**任务要求**: 原样返回下列全部记录中的每一行，输出中不包含图片。
*** 练习输入
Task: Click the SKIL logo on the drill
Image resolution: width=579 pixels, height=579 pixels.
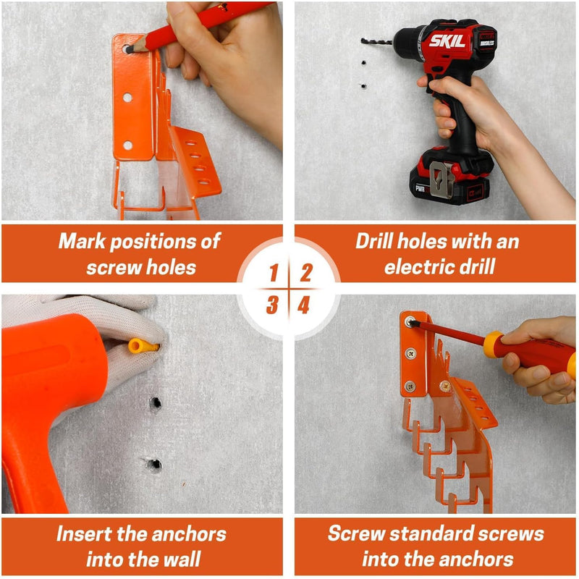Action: (447, 41)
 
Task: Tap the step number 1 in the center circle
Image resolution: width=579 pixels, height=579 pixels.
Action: (274, 273)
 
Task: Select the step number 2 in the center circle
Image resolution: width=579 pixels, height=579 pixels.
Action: (306, 273)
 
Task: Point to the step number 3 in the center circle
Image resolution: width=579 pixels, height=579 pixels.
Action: (272, 305)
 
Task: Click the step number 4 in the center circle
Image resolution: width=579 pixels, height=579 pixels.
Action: (303, 305)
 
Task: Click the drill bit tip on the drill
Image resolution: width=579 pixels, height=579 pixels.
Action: (363, 40)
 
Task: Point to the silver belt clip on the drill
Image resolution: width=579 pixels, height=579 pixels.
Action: (442, 179)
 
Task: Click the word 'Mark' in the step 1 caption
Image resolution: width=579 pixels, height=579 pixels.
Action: (82, 241)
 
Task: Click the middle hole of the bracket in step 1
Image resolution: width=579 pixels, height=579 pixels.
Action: (127, 98)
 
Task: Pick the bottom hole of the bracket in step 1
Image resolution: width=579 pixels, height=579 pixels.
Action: (127, 145)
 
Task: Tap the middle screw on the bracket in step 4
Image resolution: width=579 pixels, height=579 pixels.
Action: (411, 353)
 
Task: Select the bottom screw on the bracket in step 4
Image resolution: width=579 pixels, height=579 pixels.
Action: (410, 386)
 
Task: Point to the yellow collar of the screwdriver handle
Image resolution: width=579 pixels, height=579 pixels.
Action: (494, 344)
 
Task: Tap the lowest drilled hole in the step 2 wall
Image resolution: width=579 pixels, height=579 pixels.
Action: (363, 86)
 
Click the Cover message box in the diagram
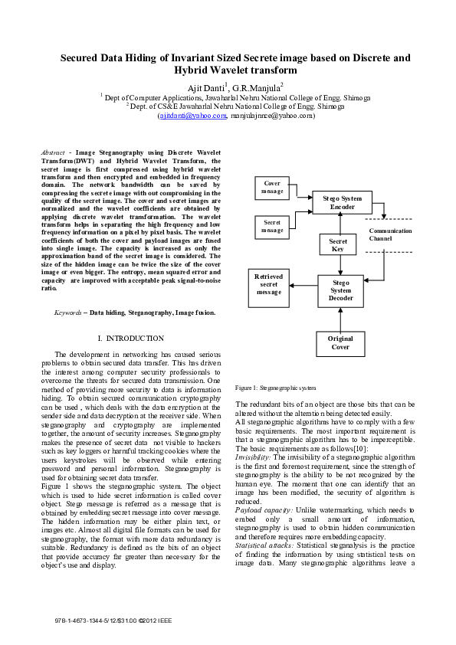pyautogui.click(x=272, y=187)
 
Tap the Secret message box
pyautogui.click(x=272, y=226)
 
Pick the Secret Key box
pyautogui.click(x=338, y=245)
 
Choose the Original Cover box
pyautogui.click(x=340, y=343)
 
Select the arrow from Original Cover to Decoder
pyautogui.click(x=341, y=319)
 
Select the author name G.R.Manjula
pyautogui.click(x=258, y=87)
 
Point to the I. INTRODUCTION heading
pyautogui.click(x=131, y=339)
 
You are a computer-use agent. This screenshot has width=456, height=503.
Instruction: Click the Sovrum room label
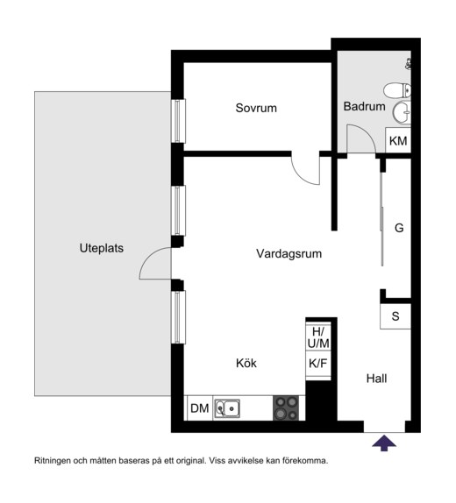pyautogui.click(x=256, y=108)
******
**输出结果**:
Task: Click the SKIL logo on the drill
Image resolution: width=579 pixels, height=579 pixels.
Action: (447, 41)
 
Task: Tap the step number 1 in the center circle
Image resolution: width=579 pixels, height=579 pixels.
Action: (274, 273)
 
Task: Select the step number 2 in the center circle
Image resolution: width=579 pixels, height=579 pixels.
Action: (306, 273)
 
Task: Point to the step number 3 in the center circle
Image resolution: width=579 pixels, height=579 pixels.
Action: (272, 305)
 
Task: Click the step number 4 in the center circle
Image resolution: width=579 pixels, height=579 pixels.
Action: (303, 305)
 
Task: Click the drill bit tip on the drill
Image resolution: width=579 pixels, height=579 pixels.
Action: (363, 40)
 
Task: Point to the silver belt clip on the drill
Image resolution: width=579 pixels, height=579 pixels.
Action: (442, 179)
 
Task: Click the word 'Mark' in the step 1 caption
Image resolution: width=579 pixels, height=579 pixels.
Action: (82, 241)
 
Task: Click the middle hole of the bracket in step 1
Image resolution: width=579 pixels, height=579 pixels.
Action: (127, 98)
 
Task: Pick the bottom hole of the bracket in step 1
Image resolution: width=579 pixels, height=579 pixels.
Action: (127, 145)
 
Task: Tap the middle screw on the bracket in step 4
Image resolution: width=579 pixels, height=579 pixels.
Action: (411, 353)
 
Task: Select the bottom screw on the bracket in step 4
Image resolution: width=579 pixels, height=579 pixels.
Action: (410, 386)
 
Task: Point to the yellow collar of the screwdriver handle
Image resolution: width=579 pixels, height=579 pixels.
Action: (494, 344)
 
Task: Tap the lowest drilled hole in the step 2 wall
Image resolution: width=579 pixels, height=579 pixels.
Action: (363, 86)
 
Click the Cover message box in the diagram
pyautogui.click(x=272, y=187)
 
Tap the Secret message box
pyautogui.click(x=272, y=226)
 
Pick the Secret Key box
pyautogui.click(x=338, y=245)
 
Choose the Original Cover box
pyautogui.click(x=340, y=343)
 
Select the arrow from Original Cover to Decoder
pyautogui.click(x=341, y=319)
 
Select the author name G.R.Manjula
pyautogui.click(x=258, y=87)
 
Point to the I. INTRODUCTION heading
pyautogui.click(x=131, y=339)
 
You are a computer-use agent. This screenshot has width=456, height=503.
Instruction: Click the Sovrum room label
pyautogui.click(x=256, y=108)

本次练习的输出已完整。